▶

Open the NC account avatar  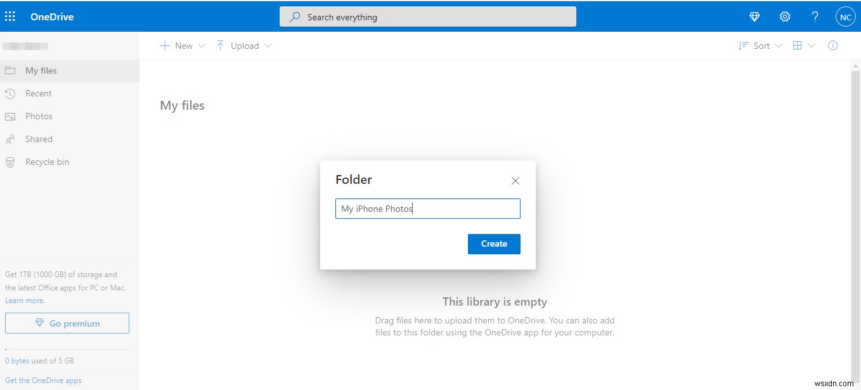pyautogui.click(x=845, y=16)
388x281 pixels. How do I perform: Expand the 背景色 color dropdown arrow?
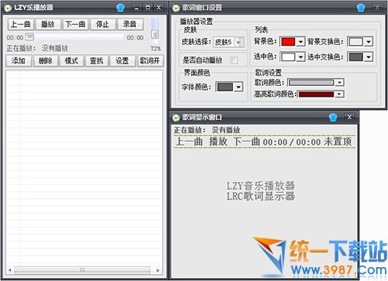pos(300,42)
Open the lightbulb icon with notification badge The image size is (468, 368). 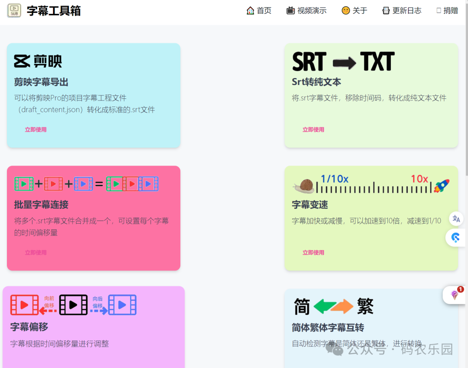[x=454, y=295]
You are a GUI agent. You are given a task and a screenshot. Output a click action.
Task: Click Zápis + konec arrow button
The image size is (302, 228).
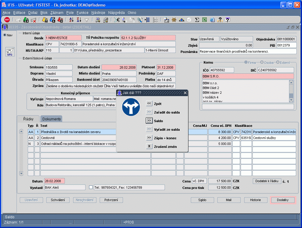click(x=149, y=138)
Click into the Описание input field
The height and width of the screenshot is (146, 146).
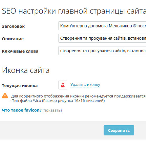(x=102, y=38)
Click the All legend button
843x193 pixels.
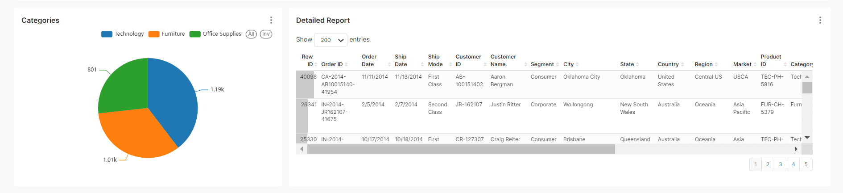251,34
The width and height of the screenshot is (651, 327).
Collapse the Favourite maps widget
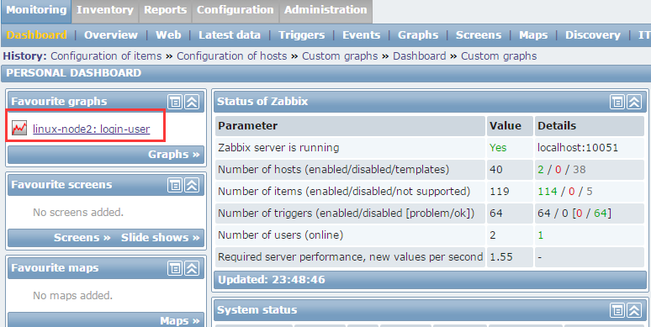(192, 268)
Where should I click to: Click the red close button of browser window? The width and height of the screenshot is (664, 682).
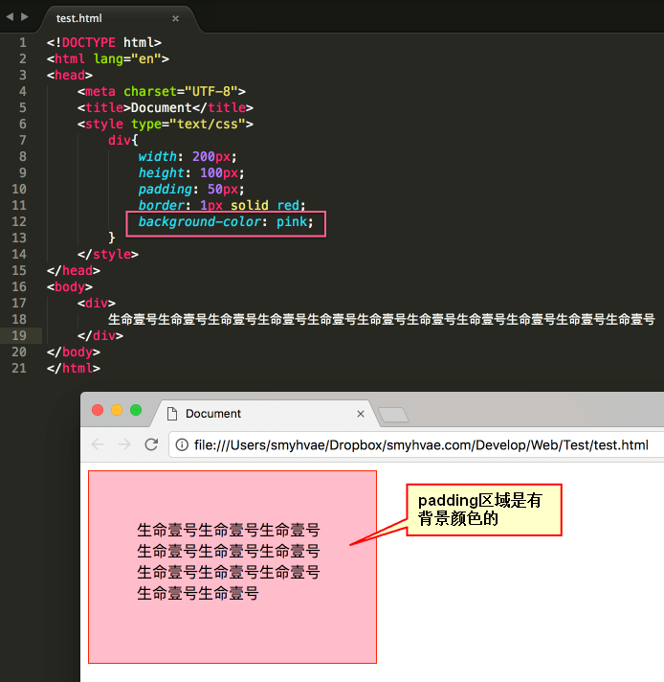[x=98, y=410]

◀

Il problema ▸
Converti in un elenco numerato la parte dei record che si apre con la riga contenente "Where should I" e si chiude con la fine dei record, entrambi gli estremi inclusi, tralasciando le righe vuote. Lascia fuori dalla risposta le immagini.

Risultato richiesto ▸
1. Where should I click to: Click the red close button of browser window? The width and height of the screenshot is (664, 682).
2. [x=98, y=410]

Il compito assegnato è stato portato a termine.